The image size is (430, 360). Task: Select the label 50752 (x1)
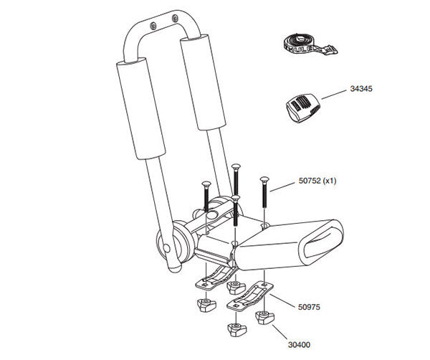tap(317, 181)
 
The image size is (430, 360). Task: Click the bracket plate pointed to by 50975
tap(252, 297)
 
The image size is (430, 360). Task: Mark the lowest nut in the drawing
tap(234, 331)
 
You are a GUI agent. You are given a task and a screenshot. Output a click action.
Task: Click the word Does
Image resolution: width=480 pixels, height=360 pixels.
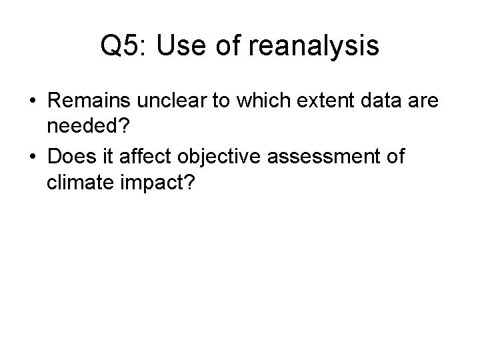(x=69, y=159)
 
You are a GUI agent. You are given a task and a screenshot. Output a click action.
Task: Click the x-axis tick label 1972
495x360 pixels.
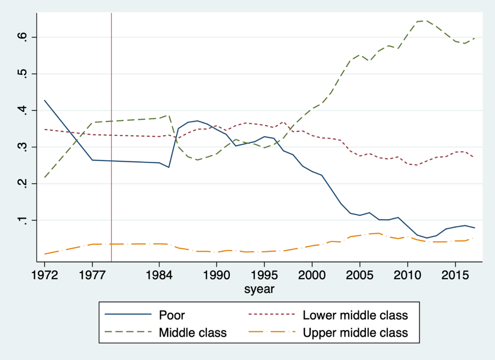click(x=45, y=276)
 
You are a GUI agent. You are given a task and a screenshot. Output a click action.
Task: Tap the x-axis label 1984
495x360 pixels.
click(x=159, y=276)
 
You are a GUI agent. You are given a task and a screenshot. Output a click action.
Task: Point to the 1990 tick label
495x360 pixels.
click(x=216, y=276)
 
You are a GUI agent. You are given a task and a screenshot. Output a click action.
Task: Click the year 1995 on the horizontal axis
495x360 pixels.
click(x=264, y=276)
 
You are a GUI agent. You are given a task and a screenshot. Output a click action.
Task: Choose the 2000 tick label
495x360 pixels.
click(x=312, y=276)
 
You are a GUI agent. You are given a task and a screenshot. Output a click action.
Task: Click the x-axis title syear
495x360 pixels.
click(x=259, y=289)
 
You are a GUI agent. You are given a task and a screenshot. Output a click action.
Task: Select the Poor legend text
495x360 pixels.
click(x=172, y=315)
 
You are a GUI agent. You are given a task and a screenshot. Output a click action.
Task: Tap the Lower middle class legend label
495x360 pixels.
click(x=355, y=315)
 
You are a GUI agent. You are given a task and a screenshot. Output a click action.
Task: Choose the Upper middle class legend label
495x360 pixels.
click(x=355, y=333)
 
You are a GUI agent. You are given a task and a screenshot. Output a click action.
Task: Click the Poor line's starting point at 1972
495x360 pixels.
click(x=45, y=100)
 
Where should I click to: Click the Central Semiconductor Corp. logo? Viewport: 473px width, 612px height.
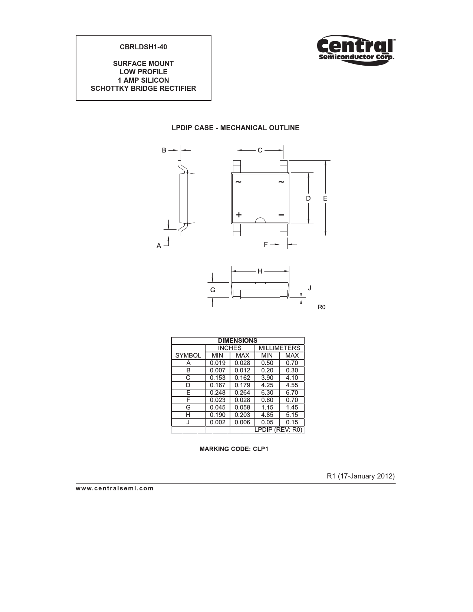tap(355, 50)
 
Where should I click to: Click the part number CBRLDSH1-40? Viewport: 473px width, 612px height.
tap(143, 47)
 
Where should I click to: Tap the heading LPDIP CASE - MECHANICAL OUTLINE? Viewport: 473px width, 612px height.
tap(235, 128)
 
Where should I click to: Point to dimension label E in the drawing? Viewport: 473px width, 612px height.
tap(325, 198)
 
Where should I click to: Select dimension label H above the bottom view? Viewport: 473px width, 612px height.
tap(260, 271)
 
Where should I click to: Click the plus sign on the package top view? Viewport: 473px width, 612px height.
tap(239, 215)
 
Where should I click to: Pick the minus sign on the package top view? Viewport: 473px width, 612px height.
tap(281, 215)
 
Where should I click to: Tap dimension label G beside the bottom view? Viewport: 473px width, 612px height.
tap(213, 290)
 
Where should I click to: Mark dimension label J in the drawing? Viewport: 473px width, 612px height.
tap(309, 288)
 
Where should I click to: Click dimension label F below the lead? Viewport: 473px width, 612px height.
tap(266, 244)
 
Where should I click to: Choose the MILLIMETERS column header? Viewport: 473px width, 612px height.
tap(279, 348)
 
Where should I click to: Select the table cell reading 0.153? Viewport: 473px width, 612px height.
tap(217, 378)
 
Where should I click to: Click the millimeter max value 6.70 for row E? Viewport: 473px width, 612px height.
tap(292, 392)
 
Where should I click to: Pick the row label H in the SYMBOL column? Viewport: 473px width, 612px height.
tap(188, 415)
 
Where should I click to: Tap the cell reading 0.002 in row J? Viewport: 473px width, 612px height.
tap(217, 422)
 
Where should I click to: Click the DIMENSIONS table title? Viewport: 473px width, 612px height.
tap(237, 340)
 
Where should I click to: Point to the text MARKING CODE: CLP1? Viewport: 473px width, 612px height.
tap(234, 449)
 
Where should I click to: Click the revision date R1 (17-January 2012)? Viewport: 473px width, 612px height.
tap(360, 476)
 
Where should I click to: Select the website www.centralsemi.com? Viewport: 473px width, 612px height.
tap(115, 488)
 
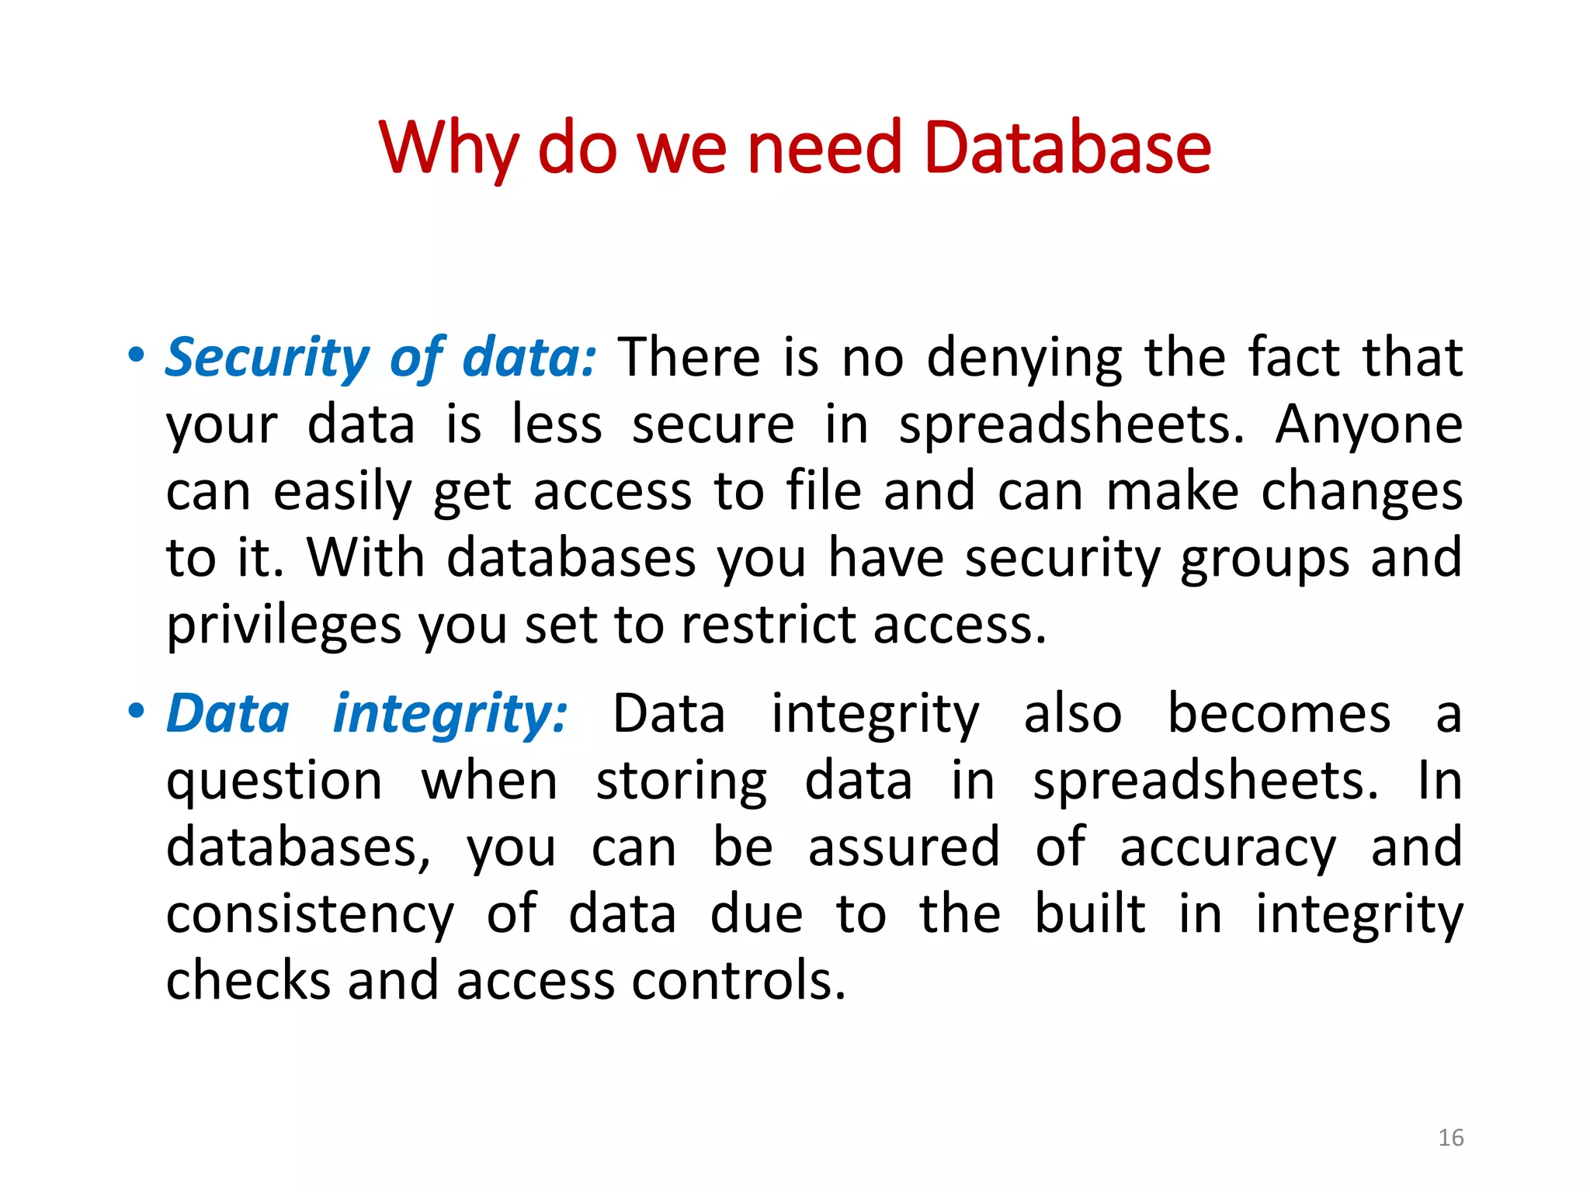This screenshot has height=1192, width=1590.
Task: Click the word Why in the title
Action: (x=448, y=147)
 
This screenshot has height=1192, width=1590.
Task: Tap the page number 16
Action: (x=1450, y=1138)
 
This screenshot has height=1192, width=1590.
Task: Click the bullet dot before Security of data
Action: (x=137, y=356)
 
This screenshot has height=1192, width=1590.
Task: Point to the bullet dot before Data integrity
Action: (x=137, y=711)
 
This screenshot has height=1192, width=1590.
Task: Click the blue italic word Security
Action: (x=268, y=358)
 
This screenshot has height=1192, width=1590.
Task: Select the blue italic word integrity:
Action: (x=450, y=714)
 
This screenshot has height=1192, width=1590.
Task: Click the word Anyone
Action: (x=1369, y=424)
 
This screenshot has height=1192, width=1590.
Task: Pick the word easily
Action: (x=342, y=492)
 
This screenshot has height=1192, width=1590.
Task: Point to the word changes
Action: (x=1361, y=492)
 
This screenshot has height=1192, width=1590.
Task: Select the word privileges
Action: (x=283, y=625)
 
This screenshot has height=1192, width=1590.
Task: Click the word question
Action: (x=274, y=781)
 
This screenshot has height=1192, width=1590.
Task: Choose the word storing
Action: (x=681, y=781)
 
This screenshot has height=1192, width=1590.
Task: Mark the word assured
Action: (x=904, y=847)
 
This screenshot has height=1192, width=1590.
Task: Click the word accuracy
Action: (x=1227, y=848)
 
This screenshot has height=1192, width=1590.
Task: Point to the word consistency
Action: (x=310, y=915)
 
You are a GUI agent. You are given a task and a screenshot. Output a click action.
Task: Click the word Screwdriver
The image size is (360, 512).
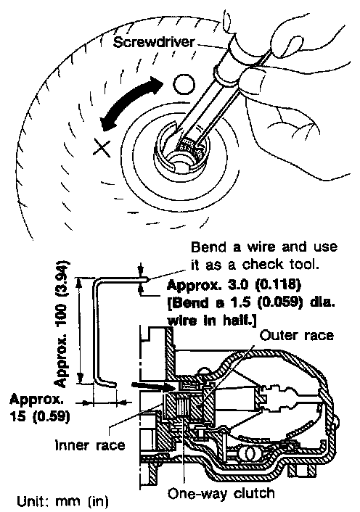coord(154,43)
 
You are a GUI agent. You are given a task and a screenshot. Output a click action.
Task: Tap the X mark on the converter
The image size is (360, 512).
coord(102,147)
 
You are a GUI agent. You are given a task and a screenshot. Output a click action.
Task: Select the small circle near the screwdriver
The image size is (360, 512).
coord(184,84)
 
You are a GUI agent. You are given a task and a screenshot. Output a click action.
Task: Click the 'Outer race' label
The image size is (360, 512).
coord(297,336)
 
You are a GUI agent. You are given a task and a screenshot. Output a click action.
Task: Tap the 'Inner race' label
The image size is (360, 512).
coord(90,445)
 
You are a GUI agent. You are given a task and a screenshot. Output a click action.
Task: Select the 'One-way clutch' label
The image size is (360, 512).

> What is asked
Put every line of the data above into a JSON list of strings, one string per line, skipping blank lines. Leave the pictures out.

> Result below
[
  "The image size is (430, 360). Task: Select the label 50752 (x1)",
  "tap(317, 181)",
  "The image size is (430, 360). Task: Click the bracket plate pointed to by 50975",
  "tap(252, 297)",
  "The image size is (430, 360). Task: Mark the lowest nut in the drawing",
  "tap(234, 331)",
  "You are a GUI agent. You are given a task and a screenshot. Output a click action.",
  "Task: Click the word Does",
  "Image resolution: width=480 pixels, height=360 pixels.",
  "(x=69, y=159)",
  "You are a GUI agent. You are given a task and a screenshot. Output a click action.",
  "Task: Click the x-axis tick label 1972",
  "495x360 pixels.",
  "click(x=45, y=276)",
  "You are a GUI agent. You are given a task and a screenshot. Output a click action.",
  "Task: Tap the x-axis label 1984",
  "495x360 pixels.",
  "click(x=159, y=276)",
  "You are a GUI agent. You are given a task and a screenshot. Output a click action.",
  "Task: Point to the 1990 tick label",
  "495x360 pixels.",
  "click(x=216, y=276)",
  "You are a GUI agent. You are given a task and a screenshot. Output a click action.",
  "Task: Click the year 1995 on the horizontal axis",
  "495x360 pixels.",
  "click(x=264, y=276)",
  "You are a GUI agent. You are given a task and a screenshot. Output a click action.",
  "Task: Choose the 2000 tick label",
  "495x360 pixels.",
  "click(x=312, y=276)",
  "You are a GUI agent. You are given a task and a screenshot. Output a click action.",
  "Task: Click the x-axis title syear",
  "495x360 pixels.",
  "click(x=259, y=289)",
  "You are a GUI agent. You are given a task and a screenshot. Output a click action.",
  "Task: Select the Poor legend text",
  "495x360 pixels.",
  "click(x=172, y=315)",
  "You are a GUI agent. You are given a task and a screenshot. Output a click action.",
  "Task: Tap the Lower middle class legend label",
  "495x360 pixels.",
  "click(x=355, y=315)",
  "You are a GUI agent. You are given a task and a screenshot. Output a click action.",
  "Task: Choose the Upper middle class legend label",
  "495x360 pixels.",
  "click(x=355, y=333)",
  "You are a GUI agent. You are given a task and a screenshot. Output a click action.",
  "Task: Click the Poor line's starting point at 1972",
  "495x360 pixels.",
  "click(x=45, y=100)",
  "Where should I click to: Click the Central Semiconductor Corp. logo? Viewport: 473px width, 612px height.",
  "tap(355, 50)",
  "Where should I click to: Click the part number CBRLDSH1-40? Viewport: 473px width, 612px height.",
  "tap(143, 47)",
  "Where should I click to: Tap the heading LPDIP CASE - MECHANICAL OUTLINE? Viewport: 473px width, 612px height.",
  "tap(235, 128)",
  "Where should I click to: Point to dimension label E in the drawing? Viewport: 473px width, 612px height.",
  "tap(325, 198)",
  "Where should I click to: Select dimension label H above the bottom view? Viewport: 473px width, 612px height.",
  "tap(260, 271)",
  "Where should I click to: Click the plus sign on the package top view? Viewport: 473px width, 612px height.",
  "tap(239, 215)",
  "Where should I click to: Pick the minus sign on the package top view? Viewport: 473px width, 612px height.",
  "tap(281, 215)",
  "Where should I click to: Tap dimension label G beside the bottom view? Viewport: 473px width, 612px height.",
  "tap(213, 290)",
  "Where should I click to: Mark dimension label J in the drawing? Viewport: 473px width, 612px height.",
  "tap(309, 288)",
  "Where should I click to: Click dimension label F below the lead? Viewport: 473px width, 612px height.",
  "tap(266, 244)",
  "Where should I click to: Choose the MILLIMETERS column header? Viewport: 473px width, 612px height.",
  "tap(279, 348)",
  "Where should I click to: Select the table cell reading 0.153? Viewport: 473px width, 612px height.",
  "tap(217, 378)",
  "Where should I click to: Click the millimeter max value 6.70 for row E? Viewport: 473px width, 612px height.",
  "tap(292, 392)",
  "Where should I click to: Pick the row label H in the SYMBOL column? Viewport: 473px width, 612px height.",
  "tap(188, 415)",
  "Where should I click to: Tap the cell reading 0.002 in row J? Viewport: 473px width, 612px height.",
  "tap(217, 422)",
  "Where should I click to: Click the DIMENSIONS table title? Viewport: 473px width, 612px height.",
  "tap(237, 340)",
  "Where should I click to: Point to the text MARKING CODE: CLP1? Viewport: 473px width, 612px height.",
  "tap(234, 449)",
  "Where should I click to: Click the revision date R1 (17-January 2012)? Viewport: 473px width, 612px height.",
  "tap(360, 476)",
  "Where should I click to: Select the website www.centralsemi.com? Viewport: 473px width, 612px height.",
  "tap(115, 488)",
  "This screenshot has height=1192, width=1590.",
  "Task: Click the word Why in the title",
  "Action: (x=448, y=147)",
  "This screenshot has height=1192, width=1590.",
  "Task: Tap the page number 16",
  "Action: (x=1450, y=1138)",
  "This screenshot has height=1192, width=1590.",
  "Task: Click the bullet dot before Security of data",
  "Action: (x=137, y=356)",
  "This screenshot has height=1192, width=1590.",
  "Task: Point to the bullet dot before Data integrity",
  "Action: (x=137, y=711)",
  "This screenshot has height=1192, width=1590.",
  "Task: Click the blue italic word Security",
  "Action: (x=268, y=358)",
  "This screenshot has height=1192, width=1590.",
  "Task: Select the blue italic word integrity:",
  "Action: (x=450, y=714)",
  "This screenshot has height=1192, width=1590.",
  "Task: Click the word Anyone",
  "Action: (x=1369, y=424)",
  "This screenshot has height=1192, width=1590.",
  "Task: Pick the word easily",
  "Action: (x=342, y=492)",
  "This screenshot has height=1192, width=1590.",
  "Task: Point to the word changes",
  "Action: (x=1361, y=492)",
  "This screenshot has height=1192, width=1590.",
  "Task: Select the word privileges",
  "Action: (x=283, y=625)",
  "This screenshot has height=1192, width=1590.",
  "Task: Click the word question",
  "Action: (x=274, y=781)",
  "This screenshot has height=1192, width=1590.",
  "Task: Choose the word storing",
  "Action: (x=681, y=781)",
  "This screenshot has height=1192, width=1590.",
  "Task: Mark the word assured",
  "Action: (x=904, y=847)",
  "This screenshot has height=1192, width=1590.",
  "Task: Click the word accuracy",
  "Action: (x=1227, y=848)",
  "This screenshot has height=1192, width=1590.",
  "Task: Point to the word consistency",
  "Action: (x=310, y=915)",
  "You are a GUI agent. You are given a task and a screenshot. Output a click action.",
  "Task: Click the word Screwdriver",
  "The image size is (360, 512).",
  "coord(154,43)",
  "You are a GUI agent. You are given a task and a screenshot. Output a click action.",
  "Task: Tap the X mark on the converter",
  "The image size is (360, 512).",
  "coord(102,147)",
  "You are a GUI agent. You are given a task and a screenshot. Output a click action.",
  "Task: Select the small circle near the screwdriver",
  "The image size is (360, 512).",
  "coord(184,84)",
  "You are a GUI agent. You are given a task and a screenshot. Output a click action.",
  "Task: Click the 'Outer race' label",
  "The image size is (360, 512).",
  "coord(297,336)",
  "You are a GUI agent. You are given a task and a screenshot. Output a click action.",
  "Task: Tap the 'Inner race' label",
  "The image size is (360, 512).",
  "coord(90,445)",
  "You are a GUI agent. You are given a task and a screenshot. Output a click action.",
  "Task: Select the 'One-way clutch' label",
  "The image size is (360, 512)."
]